Clarke shakes her head.

"He was in Medical, just before he left," Nakata says. "He was open. He said he was making some adjustments—"

Oh God.

"He said they improved performance outside, but he didn't explain. He said he would show me later. Maybe something went wrong."

External camera display, ventral view. The image flickers for a moment, then clears; on the screen, a scalloped circle of light lies across a flat muddy plain, transected by the knife-edge shadows of anchor cables. Near the edge of that circle is a black human figure, face down, its hands held to either side of its head.

She wakes up the close acoustics. "Karl! Karl, can you hear me?"

He reacts. His head twists around, faces up into the floods; his eyecaps reflect featureless white glare into the camera. He's shaking.

"His vocoder," Nakata says. There's sound coming from the speaker, soft, repetitive, mechanical. "It's— stuttering—"

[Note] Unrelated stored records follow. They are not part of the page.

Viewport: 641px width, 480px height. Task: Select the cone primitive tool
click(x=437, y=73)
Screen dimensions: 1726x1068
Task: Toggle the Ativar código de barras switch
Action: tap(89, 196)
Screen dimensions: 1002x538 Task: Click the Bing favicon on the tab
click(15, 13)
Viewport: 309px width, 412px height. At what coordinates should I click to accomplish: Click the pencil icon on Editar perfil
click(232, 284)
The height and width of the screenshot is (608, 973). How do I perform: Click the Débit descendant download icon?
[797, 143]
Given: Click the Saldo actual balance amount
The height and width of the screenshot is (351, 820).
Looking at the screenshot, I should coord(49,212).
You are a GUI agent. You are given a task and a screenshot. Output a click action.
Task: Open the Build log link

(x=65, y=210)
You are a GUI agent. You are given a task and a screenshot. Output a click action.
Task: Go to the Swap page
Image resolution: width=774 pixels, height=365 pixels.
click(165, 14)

Clarke's already in the wet room. She knows what Acton's vocoder is saying. She knows, because the same word is repeating over and over in her own head.

No. No. No. No. No.

* * *

No obvious motor impairment. He's able to make it back inside on his own; stiffens, in fact, when Clarke tries to help him. He strips his gear and follows her into Medical without a word.

Nakata, diplomatically, closes the hatch behind them

Now he sits on the examination table, stonefaced. Clarke knows the routine; get his 'skin off, his eyecaps out. Check autonomic pupil response and reflex arcs. Stab him, draw off the usual samples: blood gases, acetylcholine, GABA, lactic acid.

She sits down beside him. She doesn't want his eyecaps out. She doesn't want to see behind them.

"Your inhibitors," she says at last. "How far down are they?"

"Twenty percent."

"Well." She tries for a light touch. "At least we know your limit now. Just nudge them back up to normal."

Almost imperceptibly, he shakes his head.

"Why not?"

"Too late. I went over some sort of threshold. I don't think — it doesn't feel reversible."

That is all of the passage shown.